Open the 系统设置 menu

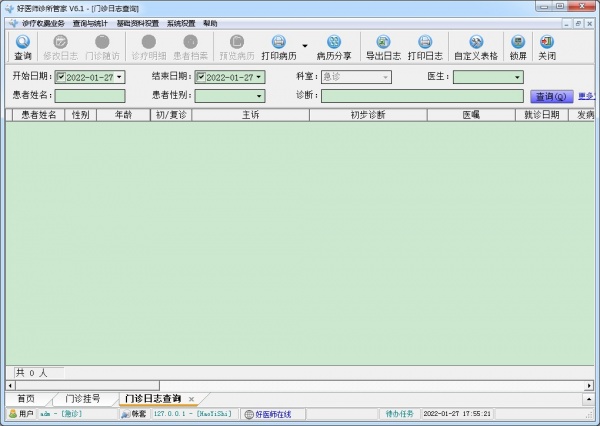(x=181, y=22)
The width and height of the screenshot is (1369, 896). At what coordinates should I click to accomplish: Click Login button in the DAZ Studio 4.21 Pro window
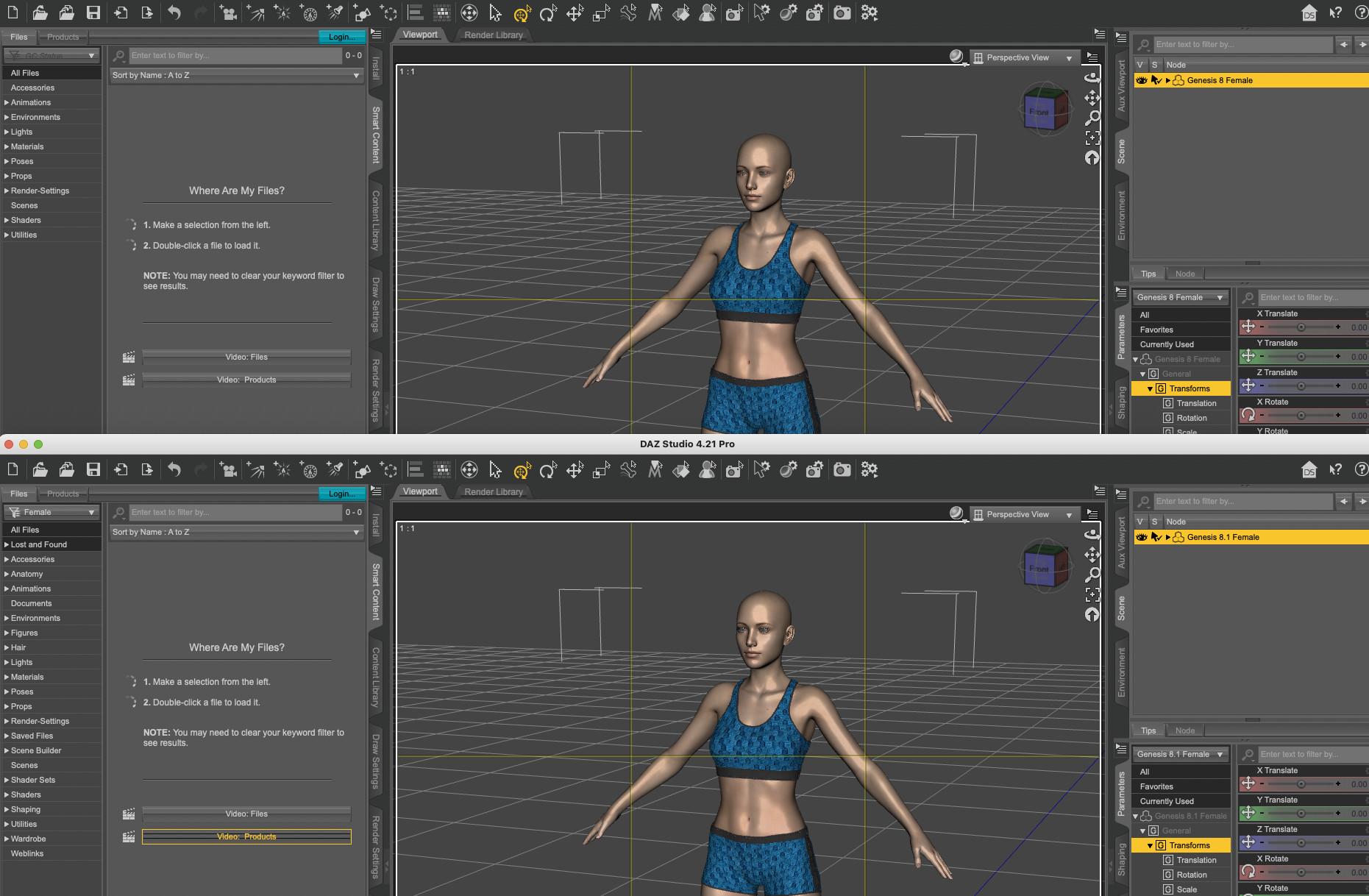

--

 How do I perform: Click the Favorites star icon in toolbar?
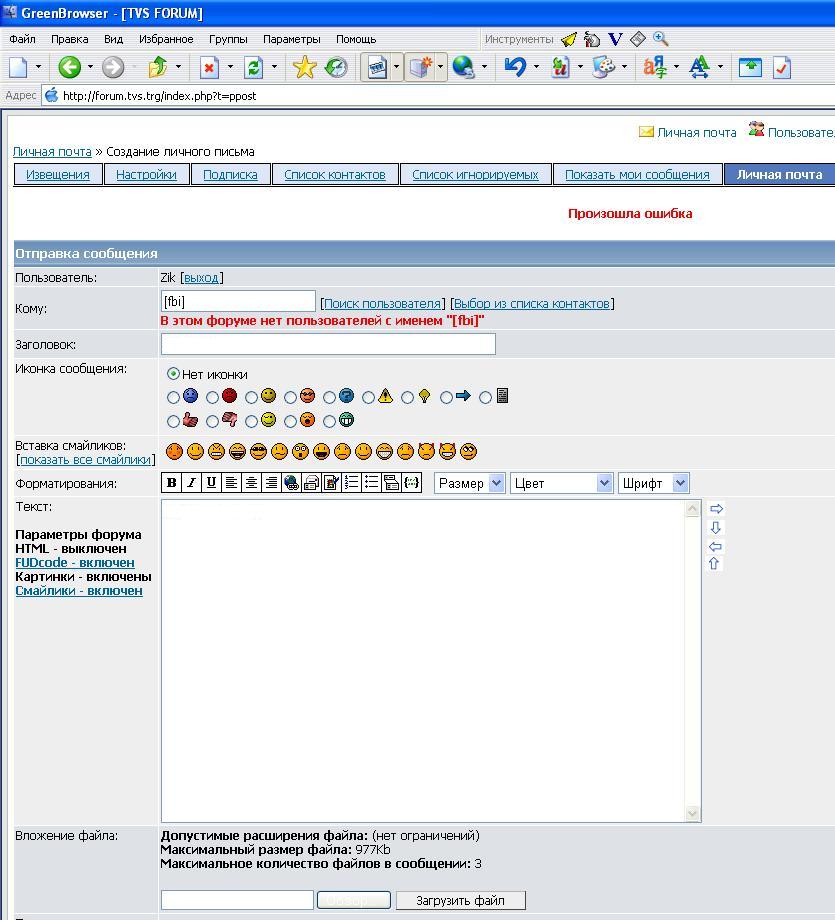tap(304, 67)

| Task prompt |
Write out, word for word, the stretch of entries that begins at the line with "Open the 系统设置 menu" and ends at the line with "The width and". Pictures do not belong in it.

| Completed exercise |
Open the 系统设置 menu

(x=181, y=22)
The width and height of the screenshot is (1369, 896). At what coordinates should I click to accomplish: Click Login button in the DAZ Studio 4.21 Pro window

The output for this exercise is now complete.